Pre-Amplifier Circuit

The pre-amplifier circuit has 2 solid tantalum capacitors (C501, C551) installed in the input signal path, 2 low leakage e-caps (C502, C552) installed in the feedback loop, 2 low leakage e-caps (C508 C558) installed in the output signal path, one aluminum electrolytic capacitor C810 installed in the bias loop, and 2 filtering aluminum e-caps (C811, C812).

The original solid tantalum and two low leakage capacitors (C502, C552) were replaced with modern low leakage Nichicon UKL caps. The other two low leakage e-caps installed in the output signal path were replaced with high-quality film polyester WIMA caps. The original e-cap C810 was also replaced with a film polyester WIMA cap. The remaining filtering capacitors are replaced with low impedance Nichicon UPW capacitors.

Test results on original capacitors removed from the pre-amplifier circuit:

C501: rated capacitance – 3.3uF, measured – 3.5uF, ESR – 0.92Ω, deviation: +6%

C551: rated capacitance – 3.3uF, measured – 3.6uF, ESR – 0.94Ω, deviation: +9%

C502: rated capacitance – 33uF, measured – 37uF, ESR – 1.12Ω, deviation: +12%

C552: rated capacitance – 33uF, measured – 35uF, ESR – 1.27Ω, deviation: +6%

C508: rated capacitance – 0.47uF, measured – 0.46uF, ESR – N/A, deviation: -2%

C558: rated capacitance – 0.47uF, measured – 0.51uF, ESR – N/A, deviation: +9%

C810: rated capacitance – 0.47uF, measured – 0.49uF, ESR – N/A, deviation: +4%

C811: rated capacitance – 220uF, measured – 222uF, ESR – 0.32Ω, deviation: +1%

C812: rated capacitance – 220uF, measured – 235uF, ESR – 0.26Ω, deviation: +7%

Flat Amplifier Circuit

The flat amplifier circuit has 2 solid tantalum capacitors (C603, C653) installed in the input signal path, 4 aluminum electrolytic capacitors (C604, C654, C608, C658) installed in the input signal path, 6 aluminum e-caps (C613, C663, C618, C668, C619, C669) installed in the output signal path, 2 aluminum e-caps (C609, C659) installed in the feedback loop, one aluminum electrolytic capacitor C813 installed in the bias loop, and 2 filtering aluminum e-caps (C814, C815).
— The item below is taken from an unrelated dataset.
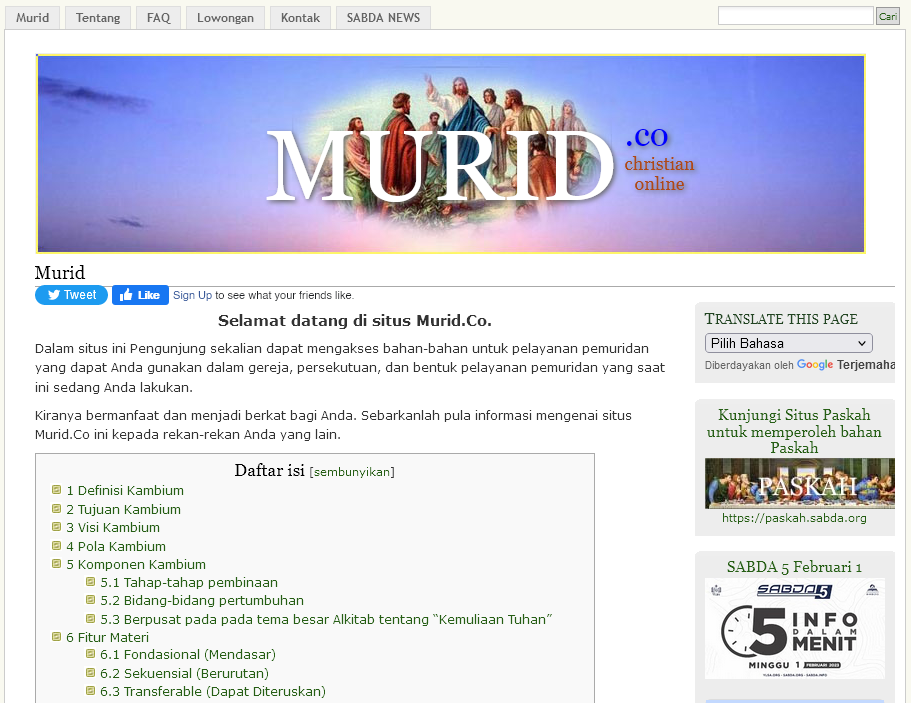Image resolution: width=911 pixels, height=703 pixels.
Task: Open the Kontak page tab
Action: click(299, 16)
The original solid tantalum capacitors, and all ordinary aluminum e-caps installed in the signal path were replaced with low leakage Nichicon UKL caps. The original e-cap C813 was replaced with a film polyester WIMA cap. The remaining filtering capacitors are replaced with low impedance Nichicon UPW capacitors.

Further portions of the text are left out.